A mortar shell struck the only functioning medical facility in Sri Lanka's northern war zone Tuesday morning, killing 49 patients and bystanders and wounding more than 50 others, a government health official in the area said.
The attack came after a weekend of heavy shelling that killed hundreds of civilians trapped in the war zone. The military has denied accusations that it was still shelling the tiny coastal strip still under rebel control, which is packed with an estimated 50,000 civilians.
Dr. Thurairaja Varatharajah, the top government health official in the war zone, said a single mortar shell hit the admissions ward in the makeshift hospital Tuesday morning.

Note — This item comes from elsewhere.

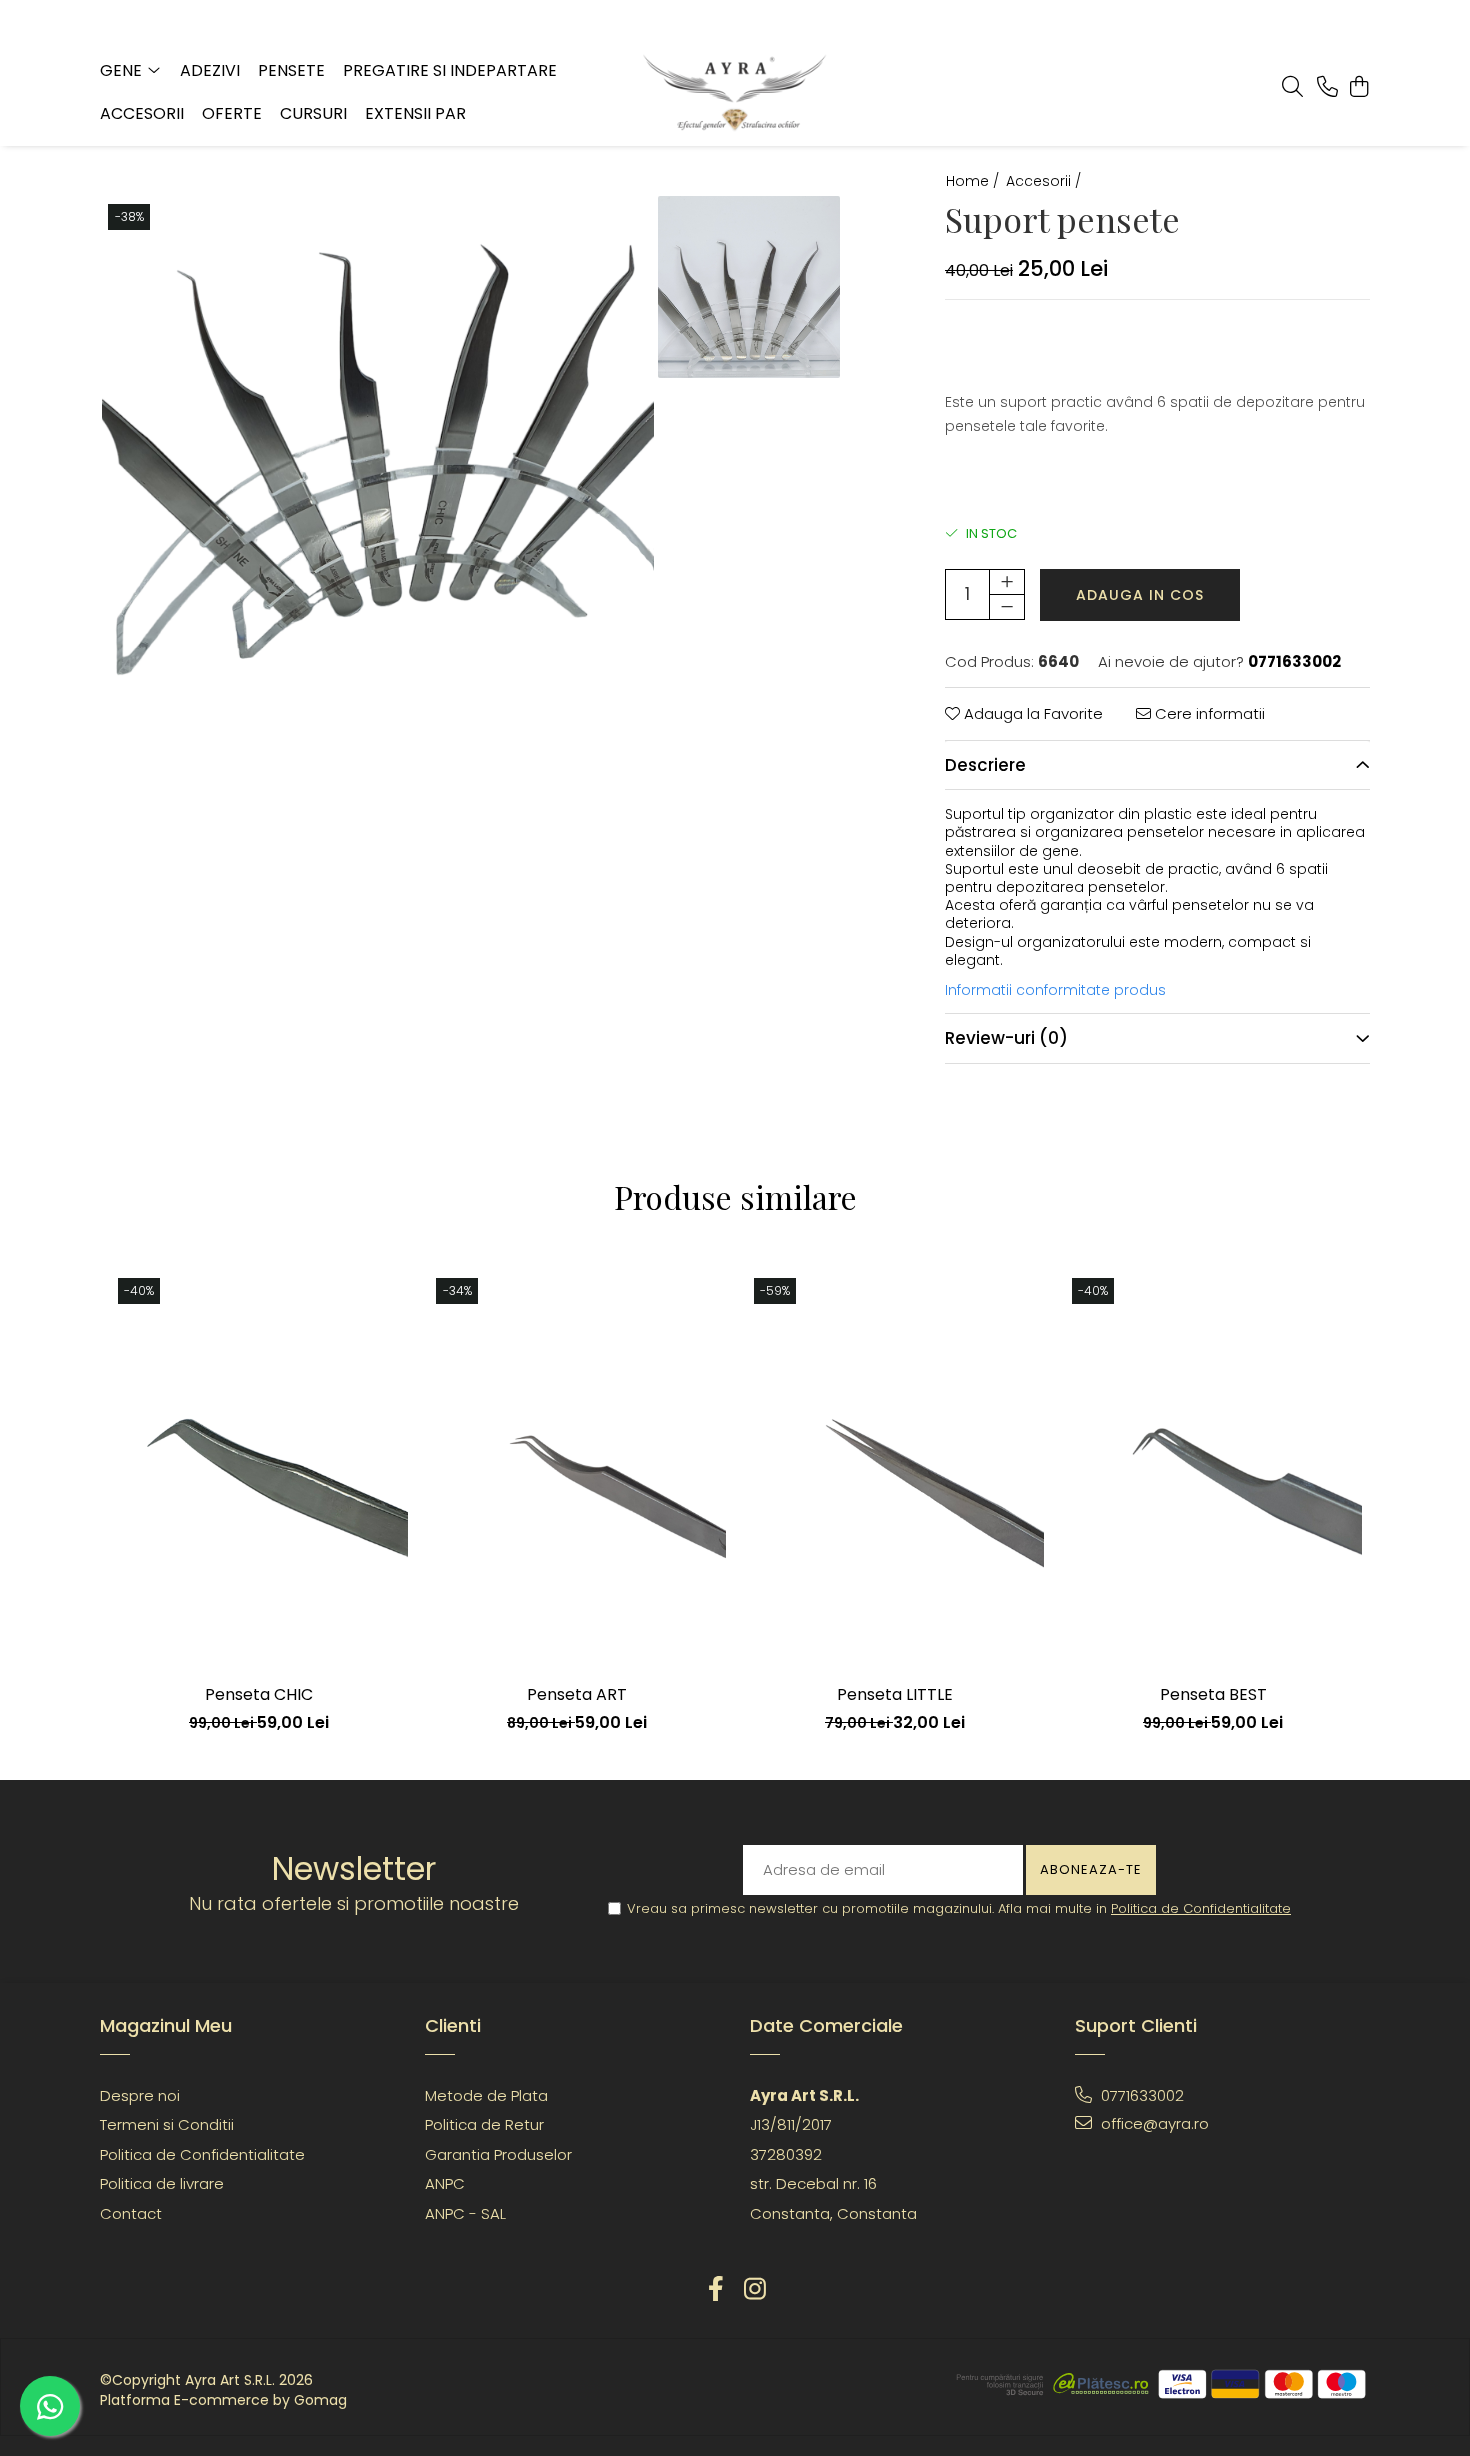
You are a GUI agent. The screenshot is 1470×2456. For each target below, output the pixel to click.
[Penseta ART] (577, 1471)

In addition to the 49 killed, scores of others were injured — many with head and stomach wounds — and he expected the death toll to rise, he said.

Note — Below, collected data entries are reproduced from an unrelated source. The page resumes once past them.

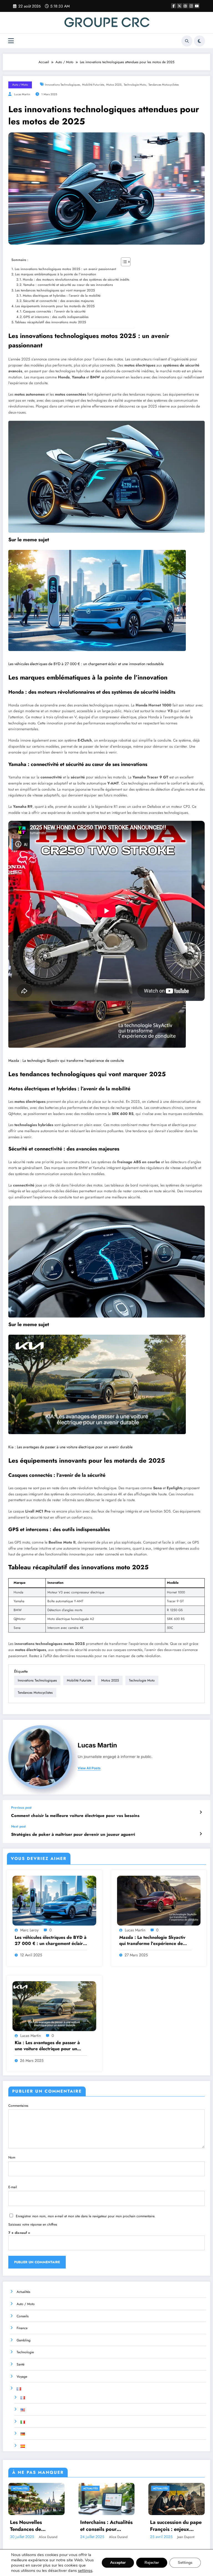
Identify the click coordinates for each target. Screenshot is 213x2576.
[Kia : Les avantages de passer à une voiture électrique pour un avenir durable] (97, 1384)
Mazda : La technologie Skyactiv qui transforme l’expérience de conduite (66, 1060)
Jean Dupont (185, 2536)
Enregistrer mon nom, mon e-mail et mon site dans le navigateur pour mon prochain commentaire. (85, 2216)
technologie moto (135, 85)
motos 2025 (113, 85)
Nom (11, 2157)
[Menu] (11, 41)
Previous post (21, 1807)
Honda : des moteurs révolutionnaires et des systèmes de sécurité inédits (76, 279)
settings (85, 2570)
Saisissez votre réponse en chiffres (32, 2224)
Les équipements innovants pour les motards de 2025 (55, 306)
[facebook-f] (173, 5)
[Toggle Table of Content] (123, 261)
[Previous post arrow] (200, 1812)
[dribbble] (185, 5)
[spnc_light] (199, 41)
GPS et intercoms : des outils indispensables (55, 316)
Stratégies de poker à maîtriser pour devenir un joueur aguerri (73, 1834)
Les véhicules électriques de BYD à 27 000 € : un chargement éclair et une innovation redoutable (86, 664)
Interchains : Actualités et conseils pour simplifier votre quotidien (106, 2526)
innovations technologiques (62, 85)
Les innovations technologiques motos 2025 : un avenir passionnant (65, 268)
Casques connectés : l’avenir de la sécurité (54, 311)
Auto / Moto (20, 85)
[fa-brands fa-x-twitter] (179, 5)
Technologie (25, 2352)
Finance (22, 2328)
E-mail (12, 2187)
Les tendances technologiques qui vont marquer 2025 (55, 290)
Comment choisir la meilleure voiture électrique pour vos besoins (75, 1816)
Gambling (24, 2340)
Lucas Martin (22, 94)
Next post (18, 1826)
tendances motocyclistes (163, 85)
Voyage (22, 2376)
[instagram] (191, 5)
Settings (185, 2562)
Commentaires (18, 2105)
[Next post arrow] (200, 1834)
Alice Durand (48, 2536)
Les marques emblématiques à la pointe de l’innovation (55, 274)
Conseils (23, 2316)
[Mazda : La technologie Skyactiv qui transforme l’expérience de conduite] (159, 1900)
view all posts (89, 1768)
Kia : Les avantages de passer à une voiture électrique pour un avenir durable (70, 1447)
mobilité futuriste (93, 85)
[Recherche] (186, 41)
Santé (20, 2364)
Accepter (118, 2562)
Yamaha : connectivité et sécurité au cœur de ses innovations (68, 284)
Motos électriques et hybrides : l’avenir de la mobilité (61, 295)
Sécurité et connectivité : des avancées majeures (58, 300)
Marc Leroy (29, 1930)
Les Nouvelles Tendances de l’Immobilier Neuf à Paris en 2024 (32, 2526)
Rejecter (151, 2562)
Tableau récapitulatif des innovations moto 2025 (50, 322)
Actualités (23, 2291)
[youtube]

Shells were still hitting the area hours later, including one that landed about 150 yards from the hospital, Varatharajah said.
A second hospital official, who spoke to The Associated Press on condition of anonymity because he was not authorized to speak to the media, said a hospital administrator was among those killed.
Difficult to verify
Reports of the fighting are difficult to verify because the government bars journalists and aid workers from the war zone.
Rebel spokesman Seevaratnam Puleedevan blamed the attack on the government, and said civilians were fleeing in all directions inside the tiny war zone seeking safety.
"There's no place to seek shelter or protect themselves," he said.
He called on the international community to force the government to stop its offensive against the rebel group.
U.N. Secretary-General Ban Ki-moon said Monday that he was "appalled at the killings of hundreds of civilians in Sri Lanka over the weekend. Thousands of Sri Lankans have already died in the past several months due to the conflict, and more still remain in grave danger."
In a statement, Ban reiterated his call for both parties to cease using heavy weapons and accused the rebels of "reckless disrespect" for the safety of civilians. Human rights groups accuse the rebels of keeping the civilians hostage for use as human shields against the government offensive.